At stadiums and local pitches and in backyards across the country, the Westfield Matildas have earned more admirers as more people have tuned in and fallen in love with this team.
Young kids wear shirts with ‘Kerr 20’ emblazoned on their backs. Local footballers try to channel their inner Caitlin Foord, or Alanna Kennedy, or Tameka Yallop – depending on where they play.
But on this International Women's Day, who do the Westfield Matildas admire?
The team selected women who exhibit many of the same traits they do even if the settings are very different. From the football pitch to the tennis court Karly Roestbakken admires Australian Open winner Naomi Osaka.
“I think at the moment it’s hard not to say Naomi Osaka. She’s killing it as an athlete and with everything going on in the world she has really stood out and fought for what is right.” Roestbakken said.
It’s unsurprising that the women the team admire for being strong leaders are actual leaders in the political space. Some women were close to home.
Ellie Carpenter picked NSW Premier Gladys Berejiklian. “I think she is such a strong woman and dominant in her field.” Carpenter said.
“She is respected by all and I think she is the prime example of leadership for me. I think she’s great at her job!”
Others were more international. Two names popped up more frequently than any others: Michelle Obama and Jacinda Ardern.
For the likes of Sam Kerr and Aivi Luik, Michelle Obama is incredibly inspiring.
“I admire Michelle Obama because of what she stands for.” Luik said.

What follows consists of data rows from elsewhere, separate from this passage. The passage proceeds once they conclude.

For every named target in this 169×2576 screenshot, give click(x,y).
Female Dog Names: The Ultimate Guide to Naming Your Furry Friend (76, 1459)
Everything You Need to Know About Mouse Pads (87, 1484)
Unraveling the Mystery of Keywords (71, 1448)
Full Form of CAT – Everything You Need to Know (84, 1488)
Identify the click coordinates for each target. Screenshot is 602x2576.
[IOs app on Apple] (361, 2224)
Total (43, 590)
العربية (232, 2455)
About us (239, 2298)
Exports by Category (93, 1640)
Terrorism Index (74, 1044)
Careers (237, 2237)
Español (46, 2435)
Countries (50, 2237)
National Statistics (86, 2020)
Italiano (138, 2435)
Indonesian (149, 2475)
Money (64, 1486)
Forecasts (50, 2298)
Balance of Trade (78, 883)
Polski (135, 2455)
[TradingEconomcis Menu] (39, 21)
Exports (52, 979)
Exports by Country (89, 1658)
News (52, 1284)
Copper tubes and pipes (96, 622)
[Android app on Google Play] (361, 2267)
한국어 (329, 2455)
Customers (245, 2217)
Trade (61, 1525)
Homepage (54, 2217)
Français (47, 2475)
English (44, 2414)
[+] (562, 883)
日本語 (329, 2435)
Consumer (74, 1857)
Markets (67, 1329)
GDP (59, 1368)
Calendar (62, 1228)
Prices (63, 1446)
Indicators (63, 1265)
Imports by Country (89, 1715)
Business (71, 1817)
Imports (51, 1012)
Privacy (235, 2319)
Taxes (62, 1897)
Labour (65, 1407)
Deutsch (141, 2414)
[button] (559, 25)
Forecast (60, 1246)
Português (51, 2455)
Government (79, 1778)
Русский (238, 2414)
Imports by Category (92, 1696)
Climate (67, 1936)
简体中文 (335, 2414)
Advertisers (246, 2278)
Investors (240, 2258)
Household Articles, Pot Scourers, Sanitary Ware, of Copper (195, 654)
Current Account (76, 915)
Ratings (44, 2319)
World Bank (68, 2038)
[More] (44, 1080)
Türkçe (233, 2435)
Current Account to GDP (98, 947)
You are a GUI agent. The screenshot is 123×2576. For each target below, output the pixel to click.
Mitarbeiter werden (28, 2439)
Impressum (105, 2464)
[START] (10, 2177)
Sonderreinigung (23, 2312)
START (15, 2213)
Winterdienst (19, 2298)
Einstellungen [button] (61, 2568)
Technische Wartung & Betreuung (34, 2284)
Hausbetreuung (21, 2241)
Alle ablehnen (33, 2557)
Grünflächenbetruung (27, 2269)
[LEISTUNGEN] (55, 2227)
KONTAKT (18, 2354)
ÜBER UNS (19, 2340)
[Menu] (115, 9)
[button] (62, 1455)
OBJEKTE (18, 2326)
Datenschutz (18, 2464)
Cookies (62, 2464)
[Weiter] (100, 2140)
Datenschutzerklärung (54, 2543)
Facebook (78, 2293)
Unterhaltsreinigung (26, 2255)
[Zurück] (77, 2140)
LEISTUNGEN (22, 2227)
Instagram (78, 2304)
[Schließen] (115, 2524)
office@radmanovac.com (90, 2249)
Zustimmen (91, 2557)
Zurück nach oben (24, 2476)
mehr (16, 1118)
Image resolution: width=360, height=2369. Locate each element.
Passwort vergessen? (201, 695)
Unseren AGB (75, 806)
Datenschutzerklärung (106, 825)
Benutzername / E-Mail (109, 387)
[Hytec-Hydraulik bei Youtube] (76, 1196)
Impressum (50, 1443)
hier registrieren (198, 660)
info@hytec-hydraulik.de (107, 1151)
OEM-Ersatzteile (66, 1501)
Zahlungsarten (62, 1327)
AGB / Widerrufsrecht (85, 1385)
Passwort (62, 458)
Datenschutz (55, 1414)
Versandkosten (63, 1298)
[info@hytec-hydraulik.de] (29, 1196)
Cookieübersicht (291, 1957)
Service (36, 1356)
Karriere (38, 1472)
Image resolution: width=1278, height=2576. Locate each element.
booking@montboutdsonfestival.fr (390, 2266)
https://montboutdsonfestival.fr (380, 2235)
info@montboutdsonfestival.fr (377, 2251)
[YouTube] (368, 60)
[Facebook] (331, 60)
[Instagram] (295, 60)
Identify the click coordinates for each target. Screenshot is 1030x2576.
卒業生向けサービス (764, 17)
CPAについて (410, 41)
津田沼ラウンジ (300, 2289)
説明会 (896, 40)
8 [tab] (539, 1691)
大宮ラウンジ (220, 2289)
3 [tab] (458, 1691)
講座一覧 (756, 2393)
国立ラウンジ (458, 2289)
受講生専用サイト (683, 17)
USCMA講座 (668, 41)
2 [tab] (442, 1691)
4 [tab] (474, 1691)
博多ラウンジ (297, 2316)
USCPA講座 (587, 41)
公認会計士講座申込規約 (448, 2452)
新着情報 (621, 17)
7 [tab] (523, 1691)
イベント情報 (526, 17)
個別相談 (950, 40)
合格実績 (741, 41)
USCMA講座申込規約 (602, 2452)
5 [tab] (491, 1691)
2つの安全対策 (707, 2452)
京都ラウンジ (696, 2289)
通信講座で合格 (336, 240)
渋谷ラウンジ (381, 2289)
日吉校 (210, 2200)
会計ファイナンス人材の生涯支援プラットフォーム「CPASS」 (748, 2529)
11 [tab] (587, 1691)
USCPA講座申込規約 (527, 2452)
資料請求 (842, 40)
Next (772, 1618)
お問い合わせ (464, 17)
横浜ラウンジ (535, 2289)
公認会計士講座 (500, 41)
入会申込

“She advocates for social rights and community well-being, is educated and respectful and has a great way of inspiring others.”
Lydia Williams agreed that Michelle Obama has always been an inspiration: “her story from how she grew up, to her career, her time as First Lady and ultimately her life now. There have been many struggles and victories during her life and she’s still inspiring so many.”
The other political leader hails from across the ditch. For Steph Catley, Alanna Kennedy, and others, Jacinda Ardern is the leader they most admire.
“She is confident, intelligent, stands for all things good in the world and leads with compassion.” Kennedy said.
Jenna McCormick loves “how she leads through the way she speaks and deals with people.” Elise Kellond-Knight echoed those sentiments, labelling Ardern “an inspiring leader who has authentic principles and is a great communicator.”